Soy leal solo cuando soy disidente.
Soy tú cuando soy yo.
En la fuente de tus ojos
voy a la deriva y sueño con un rapto.
Una red atrapó una red:
nos separamos estrechamente abrazados.
En la fuente de tus ojos
un ahorcado estrangula la cuerda.
Este poema me recordó una de las cosas que más me atraen de la corriente terapéutica Gestalt relacional: la noción de ser con el entorno y no separado de él, al interior de una mismidad abstracta. Me recordó la reescritura de la Oración de la Gestalt que hizo Carlos Esteve: «yo soy yo, gracias a ti, tú eres tú, gracias a mí». Al encontrarme con el poema de Celan me di cuenta de que eso quería hacer, un elogio de la distancia.
En la fuente de tus ojos / viven las redes de los pescadores del mar del extravío. / En la fuente de tus ojos / mantiene el mar su promesa. Vive en nuestra mirada, al interior del manto acuífero, debajo de los iris, lo que hemos visto. En la contemplación del mar reside también el deseo de volver a verlo. Cuando estamos frente a nuestra gente querida nos la llevamos en la piel y, cuando dejamos de verla, cicatriza en la distancia, en nuestros ojos reside su imagen que se anida en el recuerdo.
Al hablar de la distancia entre las personas, había pensado en situaciones muy particulares como la geografía o el mar de por medio, pero me doy cuenta de que la distancia es una cotidianidad que nos golpea, a veces, sin que nos demos cuenta. Semanas antes, cuando Julieta y yo salimos de México, una amiga me dijo, con la confianza de quien supone que el internet ha resuelto más problemas de los que ha subrayado, que con las videollamadas y la inmediatez de las redes sociales, conectarse con los seres queridos era una cuestión de tiempo y no una cuestión de distancia.
Pero otro modo para medir la vida es la distancia, porque es una manera lateral de hacer físico el tiempo. Decimos que nuestro trabajo está a 20 minutos como decimos que está a un par de kilómetros. Cuando hablamos de la distancia entre dos ciudades o dos países, nos interesa saber cuántas millas terrestres, aéreas o náuticas separan un lugar de otro, pero, en especial, queremos saber cuánto tiempo debemos invertir para llegar: dos horas de vuelo, doce horas en auto, veinte horas en barco.

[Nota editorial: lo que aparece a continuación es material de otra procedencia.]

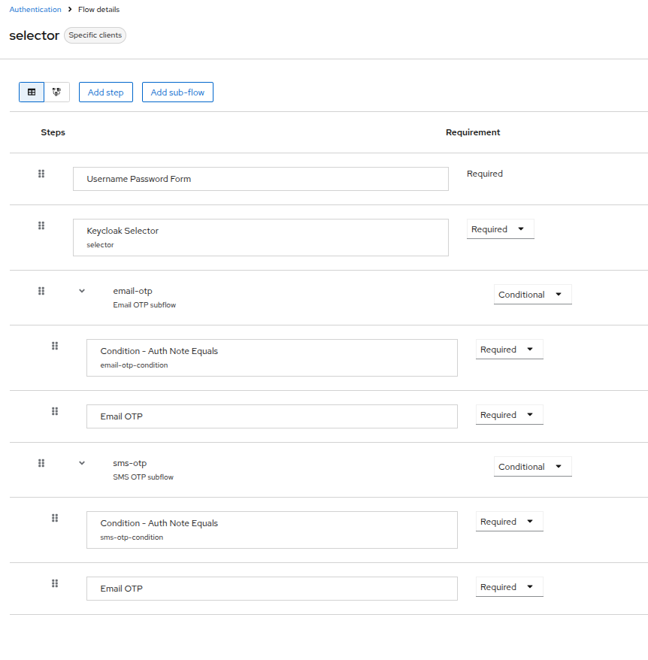
Task: Click the Add sub-flow button
Action: [x=177, y=92]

Cuando se está físicamente lejos de todo y de todos, la distancia no solo se intuye como tiempo, el tiempo que te lleva salir de dnde estás para llegar hasta donde se quiere estar, sino que multiplica la cercanía con las personas. En nuestra cultura tendemos a decir: “cuenta conmigo”, “cuando quieras”, “si necesitas algo, llámame”, pero la mayor parte del tiempo son solo fórmulas sociales. Cuando se tiene verdadera necesidad del otro, aunque sea solo moral, la distancia puede volverse un abismo infértil o una cicatriz. Son pocos quienes en verdad están ahí cuando nadie más está. Muchas veces son personas que nunca dijeron, literalmente, “cuenta conmigo”, pero que siempre, con la sencillez de su presencia, lo hicieron saber.

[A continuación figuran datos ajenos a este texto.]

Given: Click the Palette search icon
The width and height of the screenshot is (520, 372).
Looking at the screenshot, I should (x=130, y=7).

Estando lejos de todo, las personas que se vuelven entrañables son por las que no dudarías cruzar el mar solo para verlas de nuevo, invertir el tiempo, hacer que se vuelva fértil todo ese recorrido, toda esa espera. Son las que viven en la propia piel pues ahí han cicatrizado, aunque no las veamos todos los días, son a quienes desearíamos ver siempre. Y vuelvo a Celan: Aquí lanzo yo / un corazón que estuvo entre la gente, / mi ropa y el brillo de un juramento: / Más negro en la negrura estoy aún más desnudo. Porque uno se siente más invisible que nunca, más vulnerable, más desnudo, cuando se encuentra en medio de todos y nadie devuelve una mirada familiar, una mirada de reconocimiento.

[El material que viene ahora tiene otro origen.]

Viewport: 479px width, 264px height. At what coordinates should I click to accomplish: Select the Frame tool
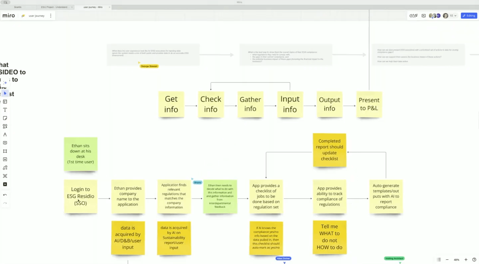tap(5, 151)
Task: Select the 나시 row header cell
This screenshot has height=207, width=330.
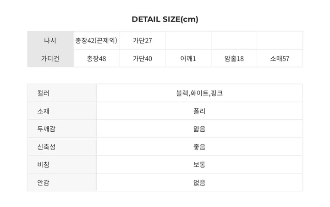Action: click(x=50, y=40)
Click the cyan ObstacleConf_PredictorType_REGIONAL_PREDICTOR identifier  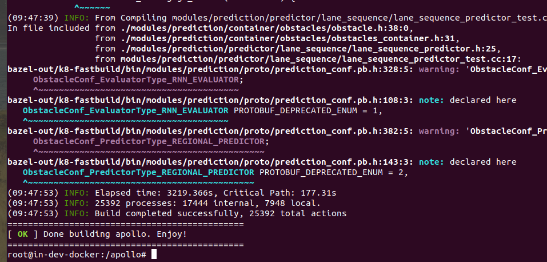138,172
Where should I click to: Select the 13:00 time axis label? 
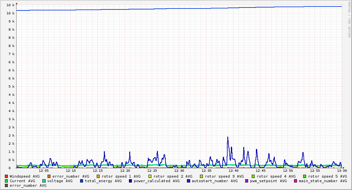[x=342, y=170]
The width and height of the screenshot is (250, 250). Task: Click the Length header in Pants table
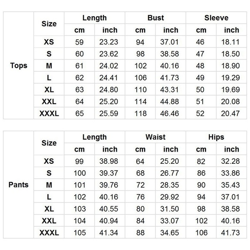click(95, 137)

Cuando se vive en la misma ciudad de siempre, a veces se vive en la fantasía de que en cualquier momento se podrá ver a la otra persona, que basta dedicar minutos de planeación para que se transformen en horas de convivencia. Pero luego, cuando nos reencontrarmos con los otros, siempre nos asombramos de cómo ha pasado el tiempo, de cómo hemos dejado pasar otro año, otros años, sin vernos. Siempre suponemos que no hemos tenido tiempo, pero si se hiciera un recorrido honesto de todos los tiempos muertos que se dedicaron a nada, las cuentas saldrían en contra.
Si el tiempo se manifiesta de forma física en la distancia, quizá podríamos transformar en kilómetros o millas todo el tiempo que no hemos pasado con otras personas para entender qué tan cerca están. Aunque esto no siempre sería exacto. Hay personas que vemos poco y, sin embargo, resultan esenciales porque son las más cercanas. Hablo entonces de los encuentros deliberados, de los que uno decide por encima de todo, no de aquellos que suceden a pesar de sí mismo —como encontrarnos con un colega del trabajo todos los días, por ejemplo—, esos encuentros se vuelven significativos, nos marcan porque se imprime en cada célula y en cada pensamiento. Cuando suceden están marcados por la presencia de ambos y el deseo que ambos imprimen en ese encuentro, pues no quieren nada más que el encuentro mismo recuerdan que Soy tú cuando soy yo, y viceversa: soy yo cuando soy tú, cuando somos, cuando estamos siendo. Soy leal solo cuando soy disidente; ser leal a sí mismo es también ser disidente, ir contra uno para encontrar al otro porque se sabe que no hay mayor lealtad hacia sí que la que se tiene hacia el otro en el encuentro.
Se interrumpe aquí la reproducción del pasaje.